One of the main challenges is that gene regulatory mechanisms are highly cell-type specific. Genetic sequence variants which are associated with the function or activity of regulatory elements (known as quantitative trait loci or QTLs) will exert their effects in a cell-type specific manner. Mapping out molecular and regulatory QTLs comprehensively in disease-relevant cell-types would enable us to interpret functional outcomes of genetic variants on gene expression and regulation.
We propose to use these existing regulatory genomic data from peripheral immune cells to train machine learning algorithms to predict QTL-relationships, based on DNA sequence and cell-type specific epigenetic profiles. Genome-wide Association Studies (GWAS) have been conducted to statistically identify sequence variants, known as Single Nucleotide Polymorphisms (SNPs) which differ between controls and affected individuals.

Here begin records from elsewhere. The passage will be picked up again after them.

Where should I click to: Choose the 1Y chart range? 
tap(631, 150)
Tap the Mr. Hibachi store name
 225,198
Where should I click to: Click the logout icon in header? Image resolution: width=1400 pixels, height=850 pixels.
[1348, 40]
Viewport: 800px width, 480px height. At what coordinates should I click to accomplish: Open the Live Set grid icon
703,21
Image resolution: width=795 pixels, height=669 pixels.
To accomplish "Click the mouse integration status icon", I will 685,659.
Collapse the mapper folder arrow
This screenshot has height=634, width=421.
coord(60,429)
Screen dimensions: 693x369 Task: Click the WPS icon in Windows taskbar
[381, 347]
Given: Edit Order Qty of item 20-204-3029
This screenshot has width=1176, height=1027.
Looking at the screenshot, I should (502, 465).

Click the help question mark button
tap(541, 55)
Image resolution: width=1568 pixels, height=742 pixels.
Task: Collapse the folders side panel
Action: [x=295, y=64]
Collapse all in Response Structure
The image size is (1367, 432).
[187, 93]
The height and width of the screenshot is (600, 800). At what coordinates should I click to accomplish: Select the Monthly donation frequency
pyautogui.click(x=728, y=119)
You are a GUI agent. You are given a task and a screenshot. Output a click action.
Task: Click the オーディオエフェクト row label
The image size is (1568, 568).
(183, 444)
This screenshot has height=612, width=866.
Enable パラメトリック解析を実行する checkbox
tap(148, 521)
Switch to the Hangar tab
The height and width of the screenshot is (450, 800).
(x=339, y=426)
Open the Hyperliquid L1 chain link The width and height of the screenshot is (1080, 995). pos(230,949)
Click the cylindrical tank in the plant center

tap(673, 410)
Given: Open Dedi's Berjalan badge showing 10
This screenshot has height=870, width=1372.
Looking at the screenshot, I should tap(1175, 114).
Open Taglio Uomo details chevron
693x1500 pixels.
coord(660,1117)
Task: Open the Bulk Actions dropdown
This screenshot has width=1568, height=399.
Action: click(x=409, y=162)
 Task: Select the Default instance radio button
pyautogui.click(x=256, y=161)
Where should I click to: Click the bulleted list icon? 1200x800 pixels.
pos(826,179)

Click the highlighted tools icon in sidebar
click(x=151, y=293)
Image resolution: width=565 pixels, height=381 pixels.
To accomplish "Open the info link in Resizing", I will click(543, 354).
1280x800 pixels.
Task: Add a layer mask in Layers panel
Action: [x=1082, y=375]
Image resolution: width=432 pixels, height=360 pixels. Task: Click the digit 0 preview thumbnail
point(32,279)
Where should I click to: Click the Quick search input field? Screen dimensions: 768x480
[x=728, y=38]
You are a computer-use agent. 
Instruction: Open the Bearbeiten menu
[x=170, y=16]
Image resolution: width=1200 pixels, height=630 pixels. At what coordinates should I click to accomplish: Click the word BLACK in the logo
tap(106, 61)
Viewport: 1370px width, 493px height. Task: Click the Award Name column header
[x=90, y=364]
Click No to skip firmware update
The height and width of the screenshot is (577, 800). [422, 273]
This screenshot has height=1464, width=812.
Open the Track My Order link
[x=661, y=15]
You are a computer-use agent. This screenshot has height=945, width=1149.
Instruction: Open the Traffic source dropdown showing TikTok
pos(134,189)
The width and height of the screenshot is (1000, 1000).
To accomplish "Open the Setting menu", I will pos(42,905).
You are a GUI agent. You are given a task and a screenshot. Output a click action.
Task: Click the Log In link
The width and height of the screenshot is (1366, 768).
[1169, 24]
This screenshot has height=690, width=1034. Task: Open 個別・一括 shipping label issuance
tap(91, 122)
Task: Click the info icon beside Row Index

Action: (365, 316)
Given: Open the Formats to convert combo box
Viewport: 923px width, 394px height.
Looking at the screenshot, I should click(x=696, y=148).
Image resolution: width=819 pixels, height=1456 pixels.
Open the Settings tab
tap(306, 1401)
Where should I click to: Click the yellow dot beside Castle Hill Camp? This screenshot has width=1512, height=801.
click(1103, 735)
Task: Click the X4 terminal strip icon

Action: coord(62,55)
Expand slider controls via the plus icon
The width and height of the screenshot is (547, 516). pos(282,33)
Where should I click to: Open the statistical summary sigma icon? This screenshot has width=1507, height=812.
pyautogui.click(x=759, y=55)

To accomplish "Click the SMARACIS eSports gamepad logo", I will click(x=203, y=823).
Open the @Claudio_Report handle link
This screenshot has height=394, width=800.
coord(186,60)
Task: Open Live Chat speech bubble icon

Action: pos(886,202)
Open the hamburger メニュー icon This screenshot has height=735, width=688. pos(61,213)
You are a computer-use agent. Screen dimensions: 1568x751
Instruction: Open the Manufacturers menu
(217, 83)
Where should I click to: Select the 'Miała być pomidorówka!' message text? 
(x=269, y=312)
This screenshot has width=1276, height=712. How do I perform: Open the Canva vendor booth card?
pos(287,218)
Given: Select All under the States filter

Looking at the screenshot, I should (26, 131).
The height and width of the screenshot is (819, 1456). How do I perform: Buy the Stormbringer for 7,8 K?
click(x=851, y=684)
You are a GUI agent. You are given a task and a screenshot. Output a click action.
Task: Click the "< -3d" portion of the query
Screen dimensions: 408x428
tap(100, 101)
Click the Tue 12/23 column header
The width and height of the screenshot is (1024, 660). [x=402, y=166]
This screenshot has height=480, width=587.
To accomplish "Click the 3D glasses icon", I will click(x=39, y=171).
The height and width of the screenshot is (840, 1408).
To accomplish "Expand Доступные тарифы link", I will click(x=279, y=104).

Millions of such variable loci have been identified, but only few are presumed to be causal QTLs.
Interpreting the effect of GWAS SNP associations is arguably the primary challenge in human disease biology at this moment. The underlying datasets have been the outcome of the most substantial investment made in biological research in history. While we are focused on understanding its impact on dementias, the impact of improving regulatory genomic predictions will affect research on all biological traits for which good genetic traits are available (approximately 2000 diseases/phenotypes). Specifically in the context of Alzheimers, it will enable us to test for genome-wide associations with particular regulatory factors (e.g. transcription factor proteins, TFs) which are directionally involved in disease. Detecting such an enrichment as a result of this challenge could give us important clues about the causality of the disease, and provide leads for drug target development.
## 1.1 Challenge overview
The goal of the analysis is to understand how the sequence of nucleotides in the DNA affects a cascade of interactions which result in a particular cellular phenotype, and how it differs across cell types. Current state-of-the-art models predict local (cis-acting) effects, usually taking a continuous fragment of DNA sequence as input, and predicting the chance that this sequence is locally bound by TFs, or that it contains epigenetic modifications. This is modelled by fitting experimentally measured DNA profiles as targets for multitask sequence classification (binary binding of each target), or regression (number of reads for each profile). As the input size to the model increases, the task is typically implemented as multichannel sequence-to-sequence prediction, with various levels of coarsening applied to the output (the experimental readings are rarely detailed to a level of single nucleotides). The response of a trained model is then analysed using a number of feature attribution methods such as mutagenesis (perturbing input to see the change in output), or integrated gradient analysis.
The sensitivity of a model is limited by its input span, and the receptive field, which for newest models (Enformer model, Avsec et al. 2021) can reach up to 100 kilobases (Kb), but is typically a few Kb from the predicted location. However, experimental QTL data shows that interactions can span much further (up to 1 mega base in our dataset), because of the way the genome is folded and compacted in the nucleus. We are interested in obtaining models which are able to predict the effects of input variation on targets located as far away as possible. Ultimately, we envision models that break the requirement of a single contiguous input sequence, and are able to predict from an arbitrary set of genome-wide interactions, learning functional 3D genome connectivity as a result.
Although genomic sequence is the primary factor for predicting binding of many TFs, a complete picture can only be obtained by analysing genetic and epigenetic data in concert. Studies show that a number of phenomena, such as chemical modifications to the DNA and histones which alter its shape and electric charge (measured by [H3K27ac](https://en.wikipedia.org/wiki/H3K27ac), [H3K4me1](https://en.wikipedia.org/wiki/H3K4me1) ChIP-seq), and downstream properties such as chromatin accessibility (measured by ATAC-seq, DNase-seq), are crucial for accurate prediction. These profiles describe the state of chromatin at given coordinates, and can be used as inputs (conditioning) or outputs (targets) for the model. If the right epigenetic signals could be used to condition model prediction alongside the sequence, it would allow for adaptation to new cell types, generalisation of knowledge to avoid costly experimentation and training, and better understanding of causal phenomena underpinning gene expression.
## 1.2 Data overview
The following data folder were provided:
- dna - one-hot encoded DNA bigWig files split by nucleotide: A, T, G, C. Used to train the model. One file per base.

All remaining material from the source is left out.